Letztlich kämpft das Land mit Geistern, die es selbst gerufen hat: Die Regierung hatte sich vor zwölf Jahren für bankrott erklärt und den Zahlungsdienst eingestellt. Es geht um etwa hundert Milliarden US-Dollar. Davon sind 2005 und 2010 ungefähr 93 Prozent umgeschuldet worden. Die meisten Investoren kamen entgegen und willigten ein, sich mit 30 Prozent ihrer ursprünglichen Forderungen zu begnügen.
Elliott beteiligte sich nicht am Forderungsverzicht und versucht, auf dem Rechtsweg die Rückzahlung durchzusetzen. Um ausstehende 1,6 Milliarden Dollar (1,2 Milliarden Euro) einzutreiben, streitet der Fonds vor Gerichten in den USA und Großbritannien. Die rechtlichen Details sind kompliziert. Ob es gelingt, die Forderungen wieder hereinzuholen, ist unsicher. Ein Urteil zugunsten der Gläubiger würde tief in die Grundrechte des staatlichen Schuldenmanagements eingreifen.
Während der Rechtsstreit sich durch die Instanzen zieht, macht Elliott seinem Gegner das Leben schwer. Dem US-Magazin „Forbes“ zufolge scheiterte ein Plan, die argentinische Präsidentenmaschine festzusetzen, 2007 nur knapp.

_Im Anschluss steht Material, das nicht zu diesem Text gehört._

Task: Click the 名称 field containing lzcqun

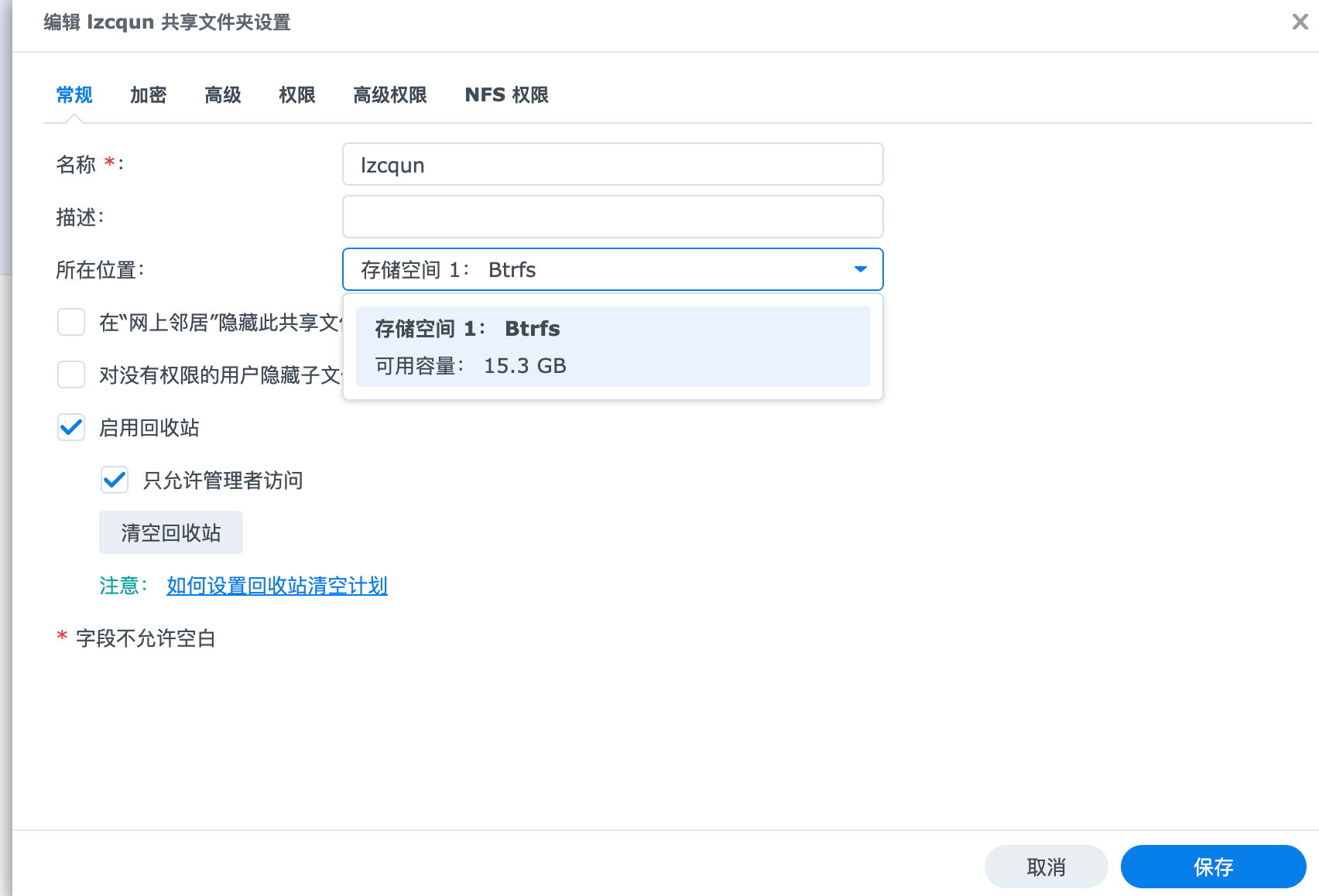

Zwei Jahre später soll Argentinien seinen Stand auf der Frankfurter Buchmesse aus Angst, Gläubiger könnten ausgestellte Kunstgegenstände beschlagnahmen, auf eine Privatperson angemeldet haben. Auch das von der Pleite bedrohte Griechenland zittert vor der Macht des Fonds: Anders als Argentinien zahlt der hartnäckigste Euro-Krisenfall bislang brav seine Zinsen an widerspenstige Investoren, die sich der Zwangsumschuldung für private Gläubiger im Frühjahr verweigerten.